The strength of these feelings, these insecurities—these terrors from his youth that combined to create a fear of failure so strong that, in words he frequently used to describe himself, they “immobilized” and “paralyzed” him—had been dramatically apparent in the effectiveness with which they had kept him from entering the race for President until it was too late.

And now, stepping into the presidency, if he failed, the failure would be on a gigantic scale, on the largest scale of all, under the brightest lights of all, before an audience that would be the entire nation.

W
HILE SOME COMPONENTS
of Lyndon Johnson’s character added to the difficulties of his ascension to the presidency, there were, however, within that complex persona, other components.

One was the fact that in addition to his knowledge of governing, his understanding of the craft of governance—and no one understood that craft better than Lyndon Johnson—he possessed something that was beyond knowledge and understanding, that was instinct. It is possible—probable, in fact—that he had thought through long before November 22 what he would do if he suddenly became President. But unless one believes that he planned or in some way was aware in advance of the assassination (and nowhere in the letters, memoranda and other written documents in the
Lyndon B. Johnson Library, the John F. Kennedy Library and the other public and private collections the author has reviewed—and nowhere in the interviews that the author has conducted—has he found facts to support such a theory), he couldn’t have foreseen the unprecedented circumstances under which it actually happened. Nonetheless, he seems to have known instantly—or at least by the end of those minutes in the Parkland cubicle—what had to be done.

“Everything was in chaos,” he was to recall years later. “We were all spinning around and around, trying to come to grips with what had happened, but the more we tried to understand it, the more confused we got. We were like a bunch of cattle caught in the swamp, unable to move in either direction, simply circling ’round and ’round. I understood that; I knew what had to be done. There is but one way to get the cattle out of the swamp. And that is for the man on the horse to take the lead, to assume command, to provide direction. In the period of confusion after the assassination, I was that man.”
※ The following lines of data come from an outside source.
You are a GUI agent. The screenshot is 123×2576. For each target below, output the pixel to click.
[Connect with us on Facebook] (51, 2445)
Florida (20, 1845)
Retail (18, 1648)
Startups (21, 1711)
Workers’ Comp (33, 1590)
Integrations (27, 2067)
And there was his willingness to do it—his will to decide, his will to
act,
to use power. During the last three years, the ability to use power had been taken from him, but with the crack of that gunshot in Dallas, he had power again, had again the ability to act. Fears had to be overcome for him to do so, for him not only to act but to act firmly and decisively; there was more reason than ever before—far greater possibilities for failure—for him to be
“immobilized
,”
“paralyzed
” now. His memories of that time reveal how clearly he understood the possibility of failure before him. Recalling for his memoirs how he felt after O’Donnell told him “He’s gone,” he said,
“I
was a man in trouble, in a world that is never more than minutes away from catastrophe”; “I realized that ready or not,
new and immeasurable duties had been thrust upon me. There were tasks to perform that only I had the authority to perform.… I knew that not only the nation but the whole world would be anxiously following every move I made—watching, judging, weighing, balancing.

“I was catapulted without preparation into the most difficult job any mortal man could hold. My duties would not wait a week, or a day, or even an hour.”